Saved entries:
********

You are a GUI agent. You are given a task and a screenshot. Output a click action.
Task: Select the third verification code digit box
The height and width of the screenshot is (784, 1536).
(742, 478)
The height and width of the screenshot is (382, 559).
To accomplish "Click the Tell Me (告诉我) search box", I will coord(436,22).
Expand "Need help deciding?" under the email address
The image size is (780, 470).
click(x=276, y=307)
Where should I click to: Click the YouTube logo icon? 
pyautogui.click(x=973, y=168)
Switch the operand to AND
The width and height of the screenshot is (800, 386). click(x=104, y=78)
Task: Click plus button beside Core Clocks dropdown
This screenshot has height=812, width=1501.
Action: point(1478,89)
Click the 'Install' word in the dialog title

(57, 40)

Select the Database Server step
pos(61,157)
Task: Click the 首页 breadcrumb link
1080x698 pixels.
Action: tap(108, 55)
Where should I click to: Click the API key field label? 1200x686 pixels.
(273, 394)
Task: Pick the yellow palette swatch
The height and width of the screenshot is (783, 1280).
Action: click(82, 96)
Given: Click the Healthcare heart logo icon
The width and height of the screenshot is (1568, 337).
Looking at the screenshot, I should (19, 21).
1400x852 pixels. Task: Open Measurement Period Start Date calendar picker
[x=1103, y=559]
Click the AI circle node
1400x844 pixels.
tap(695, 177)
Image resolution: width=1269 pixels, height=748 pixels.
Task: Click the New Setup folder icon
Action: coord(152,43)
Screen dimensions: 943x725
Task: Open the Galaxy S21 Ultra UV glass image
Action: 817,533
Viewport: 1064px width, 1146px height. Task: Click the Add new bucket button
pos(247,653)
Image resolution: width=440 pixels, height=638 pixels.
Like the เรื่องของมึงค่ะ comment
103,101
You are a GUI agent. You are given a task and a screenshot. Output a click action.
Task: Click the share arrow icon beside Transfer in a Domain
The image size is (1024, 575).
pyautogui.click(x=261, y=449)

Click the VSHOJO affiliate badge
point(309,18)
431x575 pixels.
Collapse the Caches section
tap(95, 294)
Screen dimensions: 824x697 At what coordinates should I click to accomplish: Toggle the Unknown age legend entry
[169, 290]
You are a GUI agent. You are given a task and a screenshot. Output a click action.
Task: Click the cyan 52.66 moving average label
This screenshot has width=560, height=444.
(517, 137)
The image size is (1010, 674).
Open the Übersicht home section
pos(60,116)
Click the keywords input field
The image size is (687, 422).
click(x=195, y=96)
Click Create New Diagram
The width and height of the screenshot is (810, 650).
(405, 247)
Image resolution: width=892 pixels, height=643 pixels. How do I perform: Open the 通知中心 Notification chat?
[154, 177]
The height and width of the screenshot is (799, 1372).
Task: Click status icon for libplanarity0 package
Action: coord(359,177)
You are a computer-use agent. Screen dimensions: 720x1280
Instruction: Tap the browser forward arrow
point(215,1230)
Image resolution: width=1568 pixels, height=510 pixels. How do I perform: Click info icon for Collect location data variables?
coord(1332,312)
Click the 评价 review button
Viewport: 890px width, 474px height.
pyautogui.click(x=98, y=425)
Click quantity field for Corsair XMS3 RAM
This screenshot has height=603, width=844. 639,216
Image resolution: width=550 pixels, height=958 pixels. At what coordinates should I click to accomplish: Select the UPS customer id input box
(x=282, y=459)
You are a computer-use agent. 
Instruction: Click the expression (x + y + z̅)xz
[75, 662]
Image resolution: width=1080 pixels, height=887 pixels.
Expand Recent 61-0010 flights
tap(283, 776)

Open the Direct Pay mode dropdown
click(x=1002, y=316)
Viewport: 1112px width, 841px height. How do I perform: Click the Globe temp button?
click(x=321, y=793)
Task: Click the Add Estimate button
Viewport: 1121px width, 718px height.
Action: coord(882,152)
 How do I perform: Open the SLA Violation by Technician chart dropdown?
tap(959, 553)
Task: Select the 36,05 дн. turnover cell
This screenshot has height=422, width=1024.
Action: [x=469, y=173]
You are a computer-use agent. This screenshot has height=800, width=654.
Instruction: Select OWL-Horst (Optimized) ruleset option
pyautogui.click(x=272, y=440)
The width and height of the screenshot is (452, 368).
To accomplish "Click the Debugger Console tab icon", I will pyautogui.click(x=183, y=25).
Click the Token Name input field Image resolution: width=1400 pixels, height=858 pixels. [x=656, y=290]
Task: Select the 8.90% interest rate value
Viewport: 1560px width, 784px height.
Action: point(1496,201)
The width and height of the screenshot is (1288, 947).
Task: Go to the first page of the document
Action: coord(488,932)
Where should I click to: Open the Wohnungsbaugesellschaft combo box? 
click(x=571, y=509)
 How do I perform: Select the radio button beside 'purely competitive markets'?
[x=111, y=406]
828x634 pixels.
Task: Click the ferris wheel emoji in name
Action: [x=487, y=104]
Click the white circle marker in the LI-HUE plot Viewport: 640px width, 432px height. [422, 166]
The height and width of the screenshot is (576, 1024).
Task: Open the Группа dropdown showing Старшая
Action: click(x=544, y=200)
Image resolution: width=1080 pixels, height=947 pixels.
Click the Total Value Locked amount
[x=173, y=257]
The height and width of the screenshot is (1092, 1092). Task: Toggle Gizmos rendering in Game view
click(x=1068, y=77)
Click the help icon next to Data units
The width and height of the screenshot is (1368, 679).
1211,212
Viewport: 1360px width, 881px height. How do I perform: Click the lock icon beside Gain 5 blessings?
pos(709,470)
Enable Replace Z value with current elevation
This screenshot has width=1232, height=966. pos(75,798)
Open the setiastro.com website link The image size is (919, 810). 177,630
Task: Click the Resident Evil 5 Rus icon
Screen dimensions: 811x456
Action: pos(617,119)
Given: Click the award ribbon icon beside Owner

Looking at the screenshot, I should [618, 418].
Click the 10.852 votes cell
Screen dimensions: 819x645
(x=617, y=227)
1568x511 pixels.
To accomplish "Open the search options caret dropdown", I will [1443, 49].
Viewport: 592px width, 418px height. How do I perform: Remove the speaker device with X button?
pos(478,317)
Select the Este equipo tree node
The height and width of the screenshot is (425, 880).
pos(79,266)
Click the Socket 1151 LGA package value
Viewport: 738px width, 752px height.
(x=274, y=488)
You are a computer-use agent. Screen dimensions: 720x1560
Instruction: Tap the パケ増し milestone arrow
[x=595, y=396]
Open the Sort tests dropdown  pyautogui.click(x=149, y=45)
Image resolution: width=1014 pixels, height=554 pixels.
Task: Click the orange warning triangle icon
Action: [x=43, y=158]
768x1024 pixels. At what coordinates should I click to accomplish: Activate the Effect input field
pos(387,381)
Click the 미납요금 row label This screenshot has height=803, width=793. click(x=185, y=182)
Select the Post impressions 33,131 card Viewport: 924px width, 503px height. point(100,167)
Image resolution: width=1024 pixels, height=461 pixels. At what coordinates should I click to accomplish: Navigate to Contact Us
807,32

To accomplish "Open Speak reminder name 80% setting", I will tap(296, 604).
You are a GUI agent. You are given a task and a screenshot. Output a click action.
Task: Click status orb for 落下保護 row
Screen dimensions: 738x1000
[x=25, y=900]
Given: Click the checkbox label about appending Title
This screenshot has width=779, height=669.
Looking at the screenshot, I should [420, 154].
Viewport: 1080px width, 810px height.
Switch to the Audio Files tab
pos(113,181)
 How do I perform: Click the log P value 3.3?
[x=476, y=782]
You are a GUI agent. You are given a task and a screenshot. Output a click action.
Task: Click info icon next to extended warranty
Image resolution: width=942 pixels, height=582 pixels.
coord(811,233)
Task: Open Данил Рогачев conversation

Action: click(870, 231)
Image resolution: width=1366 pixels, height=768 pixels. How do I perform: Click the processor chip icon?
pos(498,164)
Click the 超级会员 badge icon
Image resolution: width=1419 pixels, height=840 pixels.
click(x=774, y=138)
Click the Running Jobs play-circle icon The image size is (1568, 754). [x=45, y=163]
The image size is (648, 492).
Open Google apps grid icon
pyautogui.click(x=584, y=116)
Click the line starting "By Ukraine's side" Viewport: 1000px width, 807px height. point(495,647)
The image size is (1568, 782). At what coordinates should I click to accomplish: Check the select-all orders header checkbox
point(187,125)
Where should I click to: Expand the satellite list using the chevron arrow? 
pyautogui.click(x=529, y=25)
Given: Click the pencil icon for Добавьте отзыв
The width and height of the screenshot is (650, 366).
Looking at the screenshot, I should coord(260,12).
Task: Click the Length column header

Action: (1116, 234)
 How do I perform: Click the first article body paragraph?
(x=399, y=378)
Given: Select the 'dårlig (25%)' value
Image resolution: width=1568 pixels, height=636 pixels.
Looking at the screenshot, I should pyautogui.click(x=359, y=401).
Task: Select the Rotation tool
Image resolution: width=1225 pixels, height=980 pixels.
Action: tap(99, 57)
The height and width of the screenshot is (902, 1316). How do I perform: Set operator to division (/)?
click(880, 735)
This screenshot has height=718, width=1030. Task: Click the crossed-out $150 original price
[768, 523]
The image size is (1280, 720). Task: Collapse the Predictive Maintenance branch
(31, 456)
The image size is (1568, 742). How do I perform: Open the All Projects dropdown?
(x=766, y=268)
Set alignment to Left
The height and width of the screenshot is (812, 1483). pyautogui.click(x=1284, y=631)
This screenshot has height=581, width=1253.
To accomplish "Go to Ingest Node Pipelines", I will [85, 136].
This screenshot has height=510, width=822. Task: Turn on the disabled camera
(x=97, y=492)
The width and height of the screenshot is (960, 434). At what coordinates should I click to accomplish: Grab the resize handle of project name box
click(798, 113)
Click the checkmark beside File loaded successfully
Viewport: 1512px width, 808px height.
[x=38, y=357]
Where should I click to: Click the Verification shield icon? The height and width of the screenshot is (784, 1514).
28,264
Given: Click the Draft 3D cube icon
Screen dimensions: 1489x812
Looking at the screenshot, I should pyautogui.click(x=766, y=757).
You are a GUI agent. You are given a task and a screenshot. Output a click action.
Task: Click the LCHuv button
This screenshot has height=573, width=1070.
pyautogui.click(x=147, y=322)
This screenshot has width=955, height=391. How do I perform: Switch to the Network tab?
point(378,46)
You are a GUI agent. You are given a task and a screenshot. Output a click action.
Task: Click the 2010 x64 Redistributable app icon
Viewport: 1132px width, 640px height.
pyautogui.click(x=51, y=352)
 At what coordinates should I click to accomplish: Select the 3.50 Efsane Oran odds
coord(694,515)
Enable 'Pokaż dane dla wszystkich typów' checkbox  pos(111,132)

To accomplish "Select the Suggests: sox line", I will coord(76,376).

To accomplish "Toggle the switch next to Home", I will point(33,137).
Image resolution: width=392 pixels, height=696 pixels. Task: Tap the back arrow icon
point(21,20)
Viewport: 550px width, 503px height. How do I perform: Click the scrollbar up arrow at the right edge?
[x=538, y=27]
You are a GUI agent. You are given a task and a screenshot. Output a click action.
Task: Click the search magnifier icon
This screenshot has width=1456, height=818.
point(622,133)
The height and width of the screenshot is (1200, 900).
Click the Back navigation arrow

********

**TASK STATEMENT**
Would you output, from the records above, exactly the run of lines that starts at the line containing "Like the เรื่องของมึงค่ะ comment" and ends at the line containing "The image size is (1010, 674).", and only that run?

**EXERCISE SOLUTION**
Like the เรื่องของมึงค่ะ comment
103,101
You are a GUI agent. You are given a task and a screenshot. Output a click action.
Task: Click the share arrow icon beside Transfer in a Domain
The image size is (1024, 575).
pyautogui.click(x=261, y=449)

Click the VSHOJO affiliate badge
point(309,18)
431x575 pixels.
Collapse the Caches section
tap(95, 294)
Screen dimensions: 824x697 At what coordinates should I click to accomplish: Toggle the Unknown age legend entry
[169, 290]
You are a GUI agent. You are given a task and a screenshot. Output a click action.
Task: Click the cyan 52.66 moving average label
This screenshot has width=560, height=444.
(517, 137)
The image size is (1010, 674).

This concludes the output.